___ Raw data

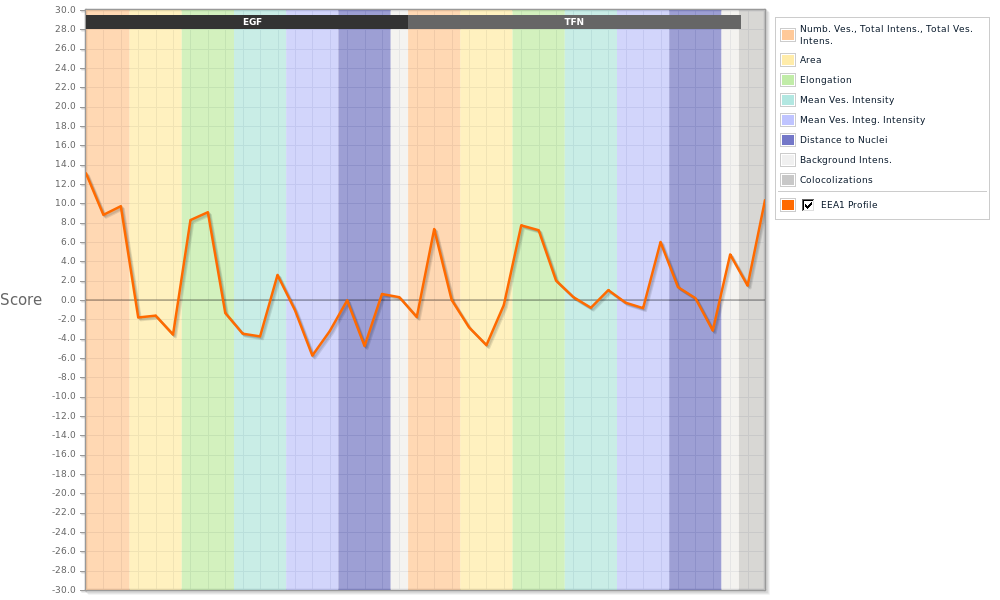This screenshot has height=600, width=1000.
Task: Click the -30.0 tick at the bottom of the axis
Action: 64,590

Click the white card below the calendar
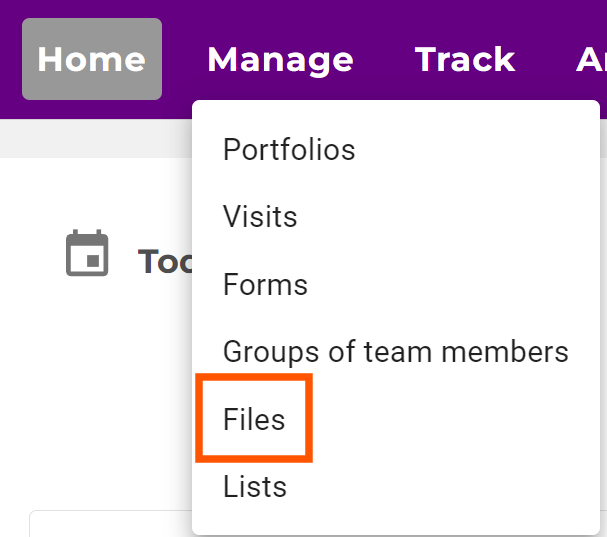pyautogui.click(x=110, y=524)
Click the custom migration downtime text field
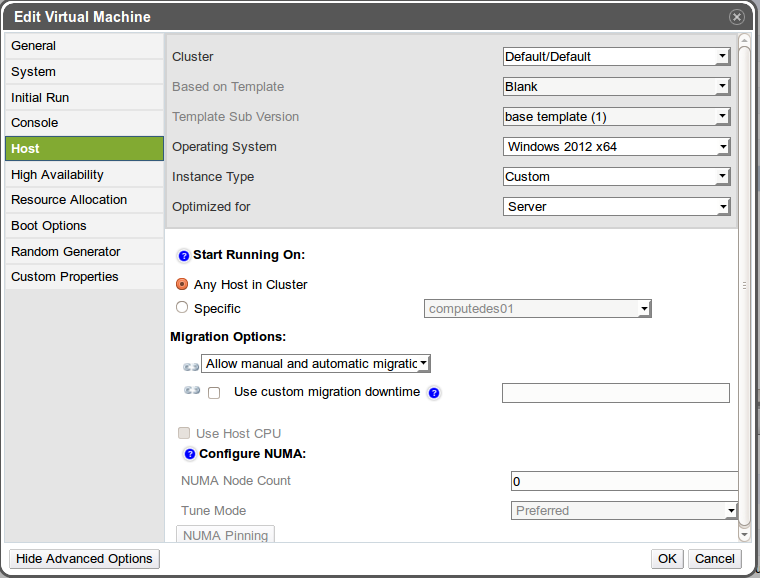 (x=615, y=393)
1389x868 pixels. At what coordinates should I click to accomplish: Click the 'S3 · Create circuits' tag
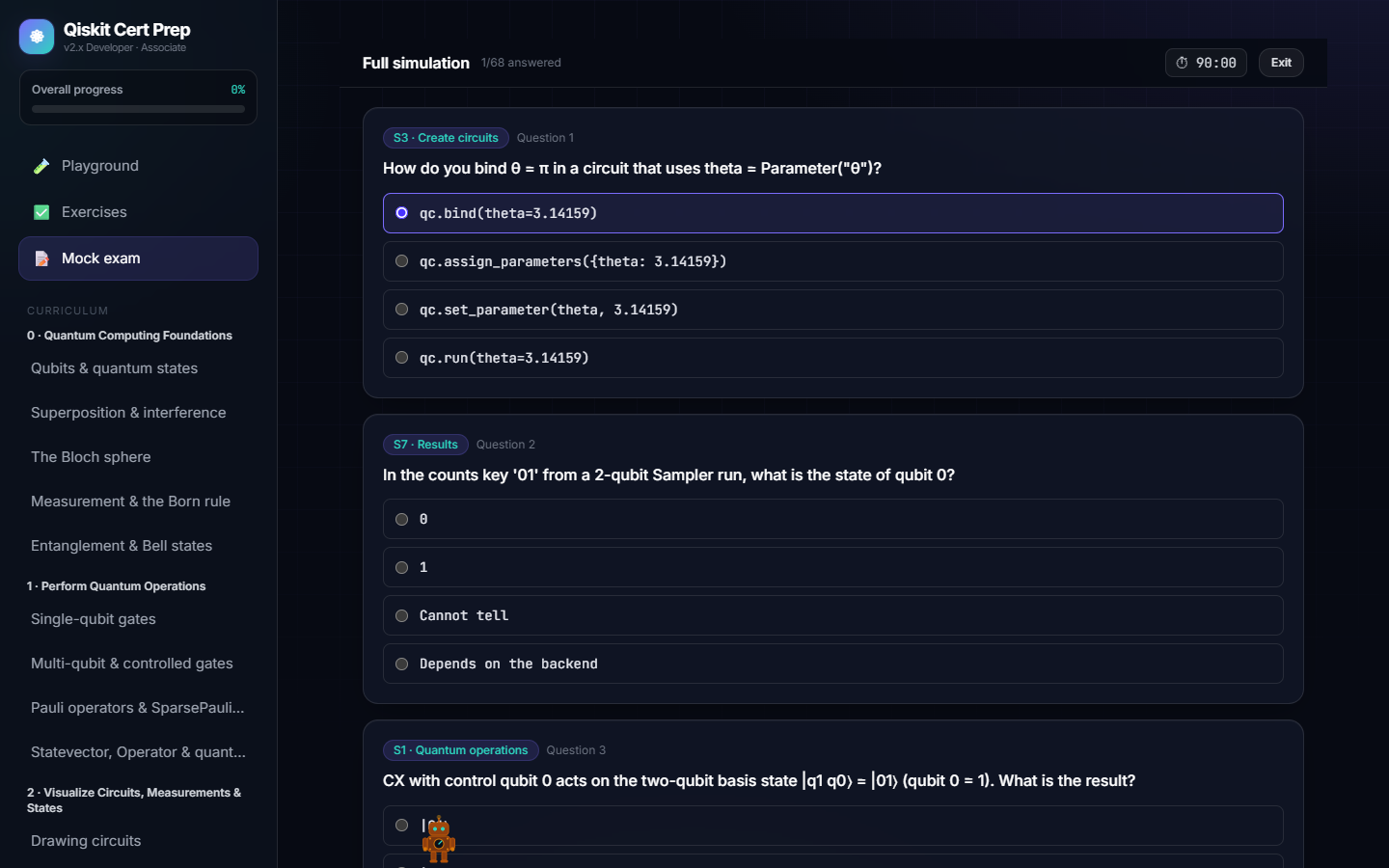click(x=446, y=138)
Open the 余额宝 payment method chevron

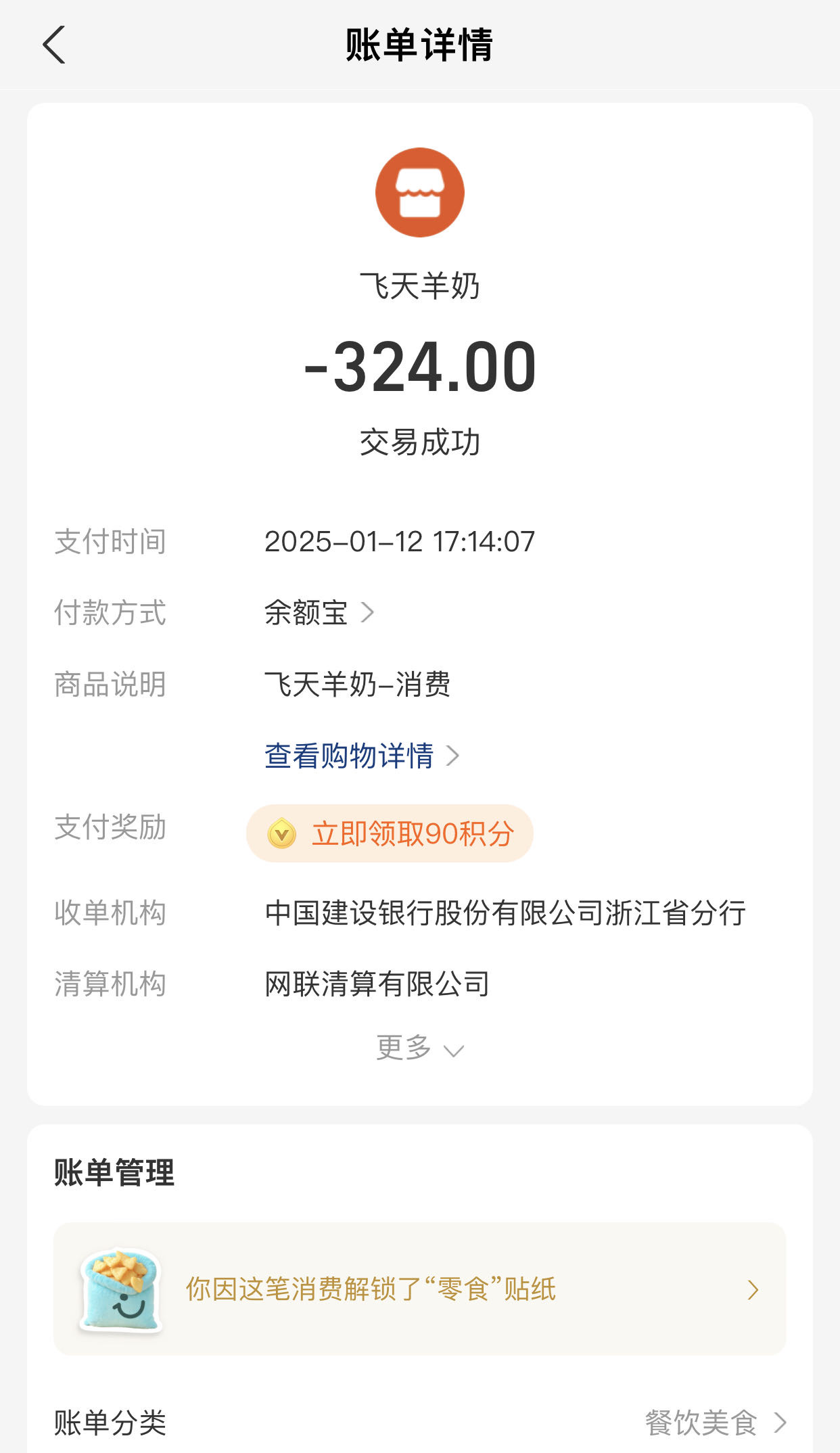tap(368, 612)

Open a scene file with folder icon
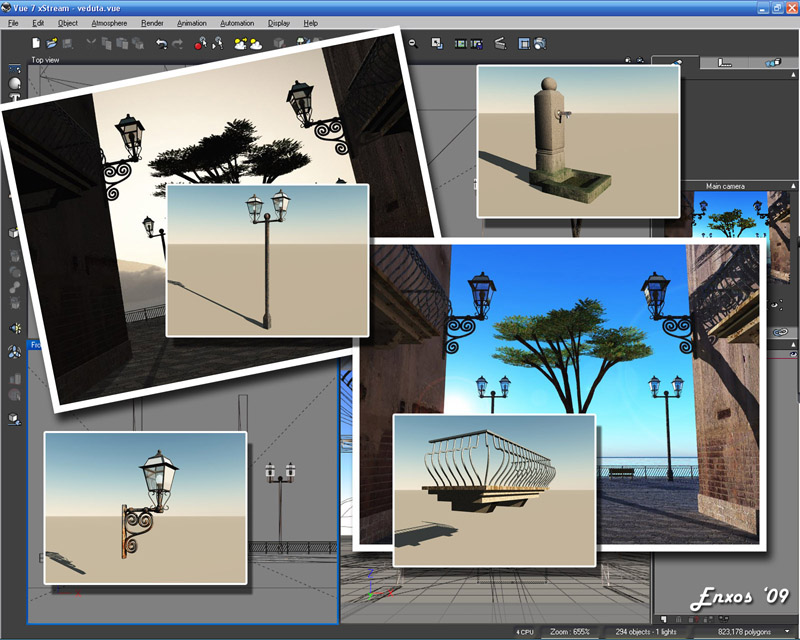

______

» How to complete this task
In the entries above, find the line containing "Click the white card below the calendar". Transcribe it and every later line to the end, exactly, and leave out the pictures.

» Result of the exercise
Click the white card below the calendar
pyautogui.click(x=110, y=524)
Click the custom migration downtime text field
 (x=615, y=393)
1389x868 pixels. At what coordinates should I click to accomplish: Click the 'S3 · Create circuits' tag
click(x=446, y=138)
Open the 余额宝 payment method chevron

tap(368, 612)

Open a scene file with folder icon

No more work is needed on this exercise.